The 2011 Balearic regional election was held on Sunday, 22 May 2011, to elect the 8th Parliament of the autonomous community of the Balearic Islands. All 59 seats in the Parliament were up for election. The election was held simultaneously with regional elections in twelve other autonomous communities and local elections all throughout Spain.

Political control of the islands had fluctuated in the preceding elections with the People's Party (PP) losing their majority and consequently, control to a coalition headed by the Socialist Party of the Balearic Islands (PSIB–PSOE) at the 2007 election. The 2011 election saw the PP regain their overall majority. The gains came largely at the expense of United Left, Convergence for the Isles (a successor to the late Majorcan Union), Republican Left and The Greens, all of whom lost their representation in this legislature. These parties had all won seats as part of various coalitions in the previous elections.

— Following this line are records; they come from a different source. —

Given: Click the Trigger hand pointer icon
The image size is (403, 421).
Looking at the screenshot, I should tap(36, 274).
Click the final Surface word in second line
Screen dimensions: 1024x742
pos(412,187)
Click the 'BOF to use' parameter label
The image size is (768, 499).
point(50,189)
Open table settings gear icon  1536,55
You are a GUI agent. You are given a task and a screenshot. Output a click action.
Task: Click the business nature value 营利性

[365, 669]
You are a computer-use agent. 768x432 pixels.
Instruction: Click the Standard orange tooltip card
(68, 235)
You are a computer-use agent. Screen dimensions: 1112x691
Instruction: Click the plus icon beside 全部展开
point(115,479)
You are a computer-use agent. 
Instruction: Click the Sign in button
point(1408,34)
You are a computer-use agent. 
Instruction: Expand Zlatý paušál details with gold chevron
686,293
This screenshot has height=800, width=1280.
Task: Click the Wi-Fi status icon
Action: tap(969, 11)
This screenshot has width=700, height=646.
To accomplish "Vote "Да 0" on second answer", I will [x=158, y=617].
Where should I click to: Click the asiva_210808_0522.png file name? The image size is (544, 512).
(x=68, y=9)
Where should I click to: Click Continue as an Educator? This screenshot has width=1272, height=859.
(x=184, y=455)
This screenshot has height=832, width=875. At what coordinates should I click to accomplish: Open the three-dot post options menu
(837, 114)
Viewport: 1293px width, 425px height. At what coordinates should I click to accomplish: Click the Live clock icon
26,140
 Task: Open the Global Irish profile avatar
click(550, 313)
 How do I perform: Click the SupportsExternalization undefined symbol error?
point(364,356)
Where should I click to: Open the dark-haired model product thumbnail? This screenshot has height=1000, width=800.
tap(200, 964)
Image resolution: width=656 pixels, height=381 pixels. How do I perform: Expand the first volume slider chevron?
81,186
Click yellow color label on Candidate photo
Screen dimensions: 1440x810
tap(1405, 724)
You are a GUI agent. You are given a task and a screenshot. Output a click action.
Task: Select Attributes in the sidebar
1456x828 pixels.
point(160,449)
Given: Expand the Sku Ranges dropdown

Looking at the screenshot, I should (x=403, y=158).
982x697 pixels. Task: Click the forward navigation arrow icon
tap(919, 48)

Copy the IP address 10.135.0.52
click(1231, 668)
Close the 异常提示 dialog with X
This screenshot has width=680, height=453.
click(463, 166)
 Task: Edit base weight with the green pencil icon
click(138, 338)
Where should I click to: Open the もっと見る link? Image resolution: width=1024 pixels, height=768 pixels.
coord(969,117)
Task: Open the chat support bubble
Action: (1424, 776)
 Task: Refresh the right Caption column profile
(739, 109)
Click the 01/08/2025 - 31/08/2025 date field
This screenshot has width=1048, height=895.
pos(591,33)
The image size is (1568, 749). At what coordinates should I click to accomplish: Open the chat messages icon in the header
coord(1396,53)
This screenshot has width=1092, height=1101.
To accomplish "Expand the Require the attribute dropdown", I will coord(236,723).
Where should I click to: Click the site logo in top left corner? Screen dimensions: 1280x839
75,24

One of the first tasks of the Parliament was to elect the president of the Balearic Islands from among their number, with José Ramón Bauzá replacing Francesc Antich (1999–2003, and again 2007–2011) in the post.

Overview

Electoral system
The Parliament of the Balearic Islands was the devolved, unicameral legislature of the autonomous community of the Balearic Islands, having legislative power in regional matters as defined by the Spanish Constitution and the Balearic Statute of Autonomy, as well as the ability to vote confidence in or withdraw it from a regional president.

Voting for the Parliament was on the basis of universal suffrage, which comprised all nationals over 18 years of age, registered in the Balearic Islands and in full enjoyment of their political rights. Amendments to the electoral law in 2011 required for Balearic people abroad to apply for voting before being permitted to vote, a system known as "begged" or expat vote (). The 59 members of the Parliament of the Balearic Islands were elected using the D'Hondt method and a closed list proportional representation, with an electoral threshold of five percent of valid votes—which included blank ballots—being applied in each constituency. Seats were allocated to constituencies, corresponding to the islands of Mallorca, Menorca, Ibiza and Formentera, with each being allocated a fixed number of seats: 33 for Mallorca, 13 for Menorca, 12 for Ibiza and 1 for Formentera.

Election date
The term of the Parliament of the Balearic Islands expired four years after the date of its previous election, unless it was dissolved earlier. The election decree was required to be issued no later than the twenty-fifth day prior to the date of expiry of parliament and published on the following day in the Official Gazette of the Balearic Islands (BOIB), with election day taking place on the fifty-fourth day from publication. The previous election was held on 27 May 2007, which meant that the legislature's term would have expired on 27 May 2011. The election decree was required to be published in the BOIB no later than 3 May 2011, with the election taking place on the fifty-fourth day from publication, setting the latest possible election date for the Parliament on Sunday, 26 June 2011.>

The president had the prerogative to dissolve the Parliament of the Balearic Islands and call a snap election, provided that no motion of no confidence was in process and that dissolution did not occur before one year had elapsed since the previous one. In the event of an investiture process failing to elect a regional president within a sixty-day period from the first ballot, the Parliament was to be automatically dissolved and a fresh election called.

Parties and candidates
The electoral law allowed for parties and federations registered in the interior ministry, coalitions and groupings of electors to present lists of candidates. Parties and federations intending to form a coalition ahead of an election were required to inform the relevant Electoral Commission within ten days of the election call, whereas groupings of electors needed to secure the signature of at least one percent of the electorate in the constituencies for which they sought election, disallowing electors from signing for more than one list of candidates.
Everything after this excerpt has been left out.